> The macOS version can make stronger guarantees because it can have more complexity. On Linux, the foundation is eBPF, which is powerful but bounded: it has strict limits on storage size and program complexity. Under heavy traffic, cache tables can overflow, which makes it impossible to reliably tie every network packet to a process or a DNS name.
> And reconstructing which hostname was originally looked up for a given IP address requires heuristics rather than certainty. The macOS version uses deep packet inspection to do this more reliably.
> That's not an option here.
>
> Source: https://web.archive.org/web/20260409002901/https://obdev.at/products/littlesnitch-linux/index.html
Have you ever checked Calico or Cilium, or at least, Oryx?
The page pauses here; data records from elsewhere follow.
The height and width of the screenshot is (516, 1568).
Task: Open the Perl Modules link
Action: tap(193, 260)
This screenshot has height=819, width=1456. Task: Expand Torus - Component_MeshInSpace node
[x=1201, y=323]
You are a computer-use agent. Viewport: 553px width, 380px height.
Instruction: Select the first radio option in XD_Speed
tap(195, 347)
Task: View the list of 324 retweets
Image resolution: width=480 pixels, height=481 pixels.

eBPF programs are able to accuratly process network traffic in high performance, but the amount of CPU instructions you can use is limited. Otherwise it would not be high performance. This limits the complexity of in-kernel processing.
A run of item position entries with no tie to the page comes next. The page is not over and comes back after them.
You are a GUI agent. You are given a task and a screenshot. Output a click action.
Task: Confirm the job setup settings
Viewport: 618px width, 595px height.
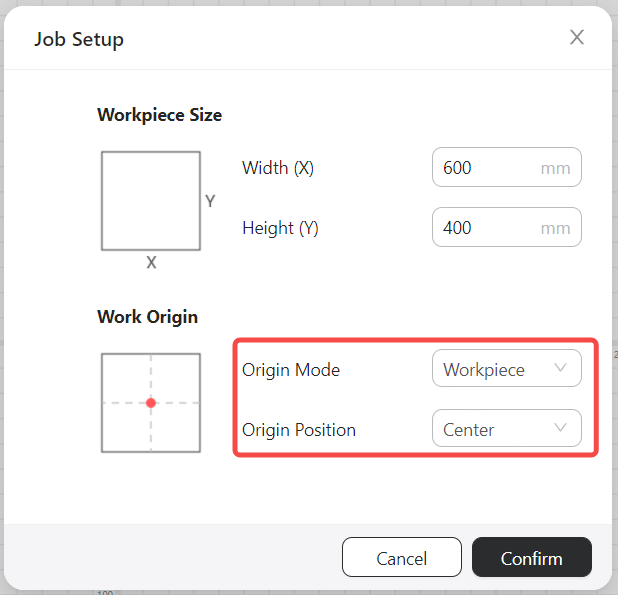click(532, 557)
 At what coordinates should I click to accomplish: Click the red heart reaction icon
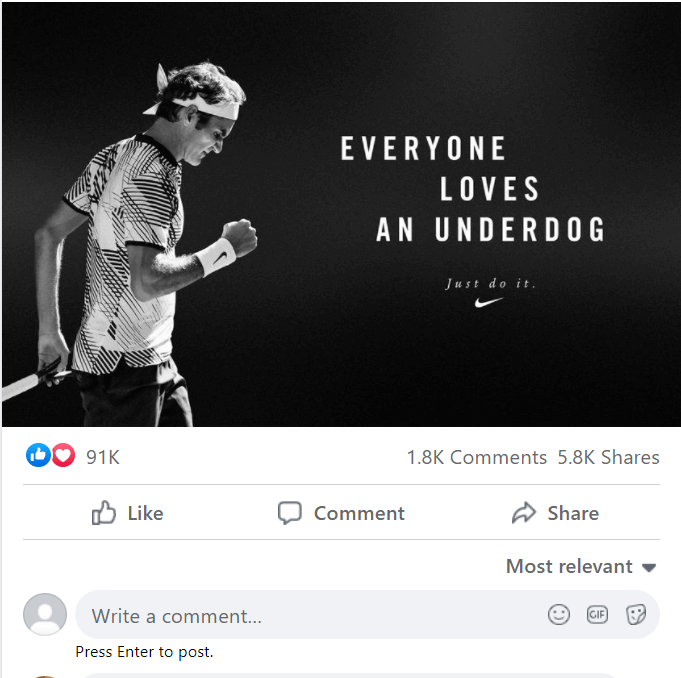(x=63, y=455)
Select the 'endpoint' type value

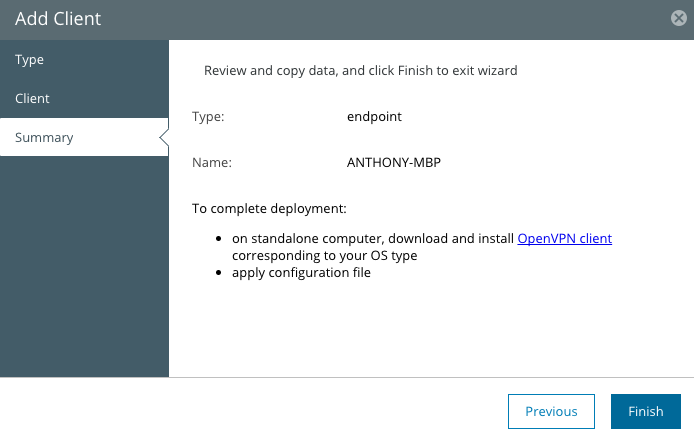[x=374, y=117]
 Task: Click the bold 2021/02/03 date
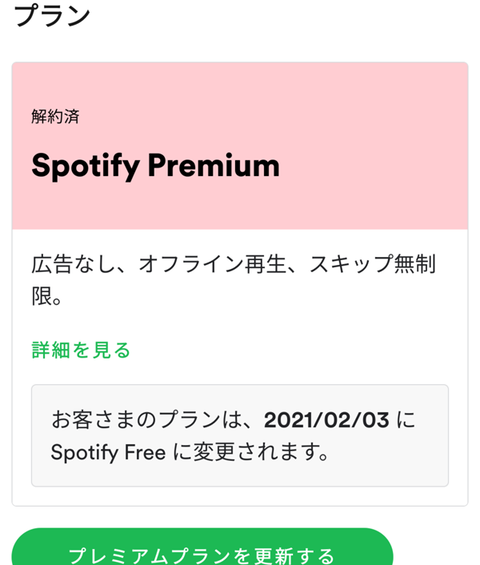(x=326, y=420)
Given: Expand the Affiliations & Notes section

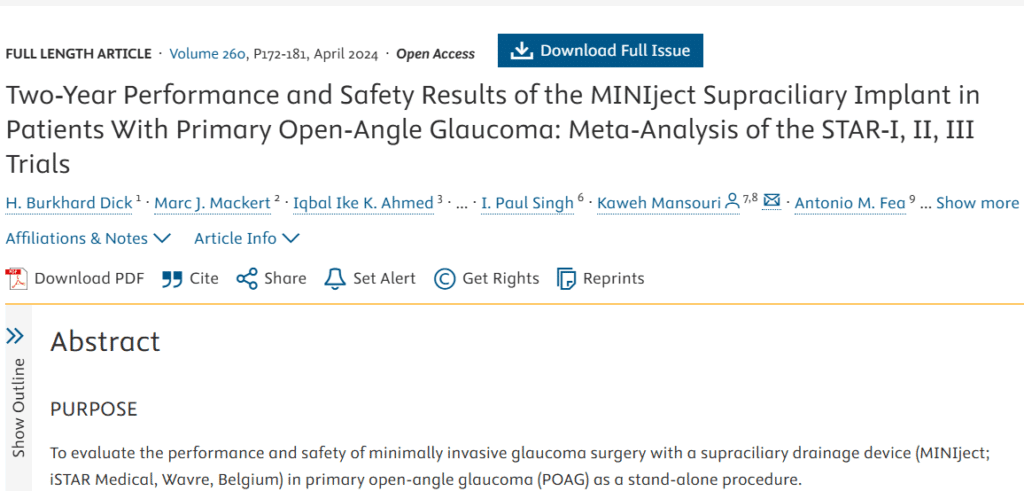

Thank you for the response. Yet, how the heck the CPU instructions you inject in (that are being processed within the same network processing) limit the capabilities of the flow, if you literally put your calls within the same networking context? Please provide any actual document that proves your point.
I guess you haven't actually implemented anything in eBPF.
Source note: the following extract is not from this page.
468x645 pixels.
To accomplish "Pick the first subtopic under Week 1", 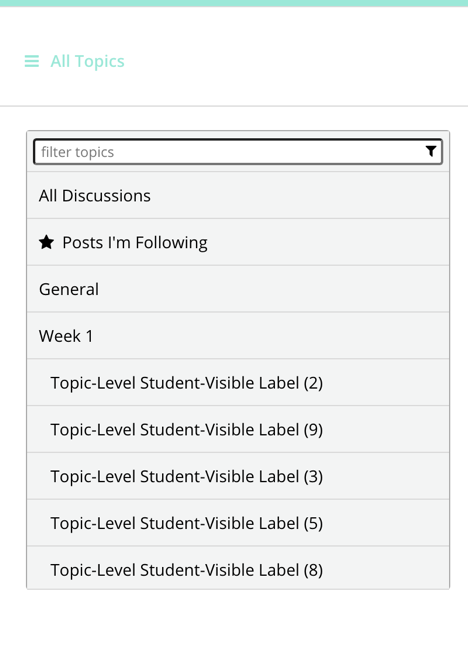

I have, but in the scopes of Kprobes non-network but memory. Here, I am sure you haven't at this point. I also provided projects you may check prior stating another nonsense. Instead, you could also provide some more evidence you disagree with.
Can you elaborate? I thought eBPF was created to be used in high performance scenarios, so I am confused why this shouldn't be posssible.
eBPF runs in an extremely constrained environment, in order to protect the kernel. indeed, it's quite high performance. but not high flexibility.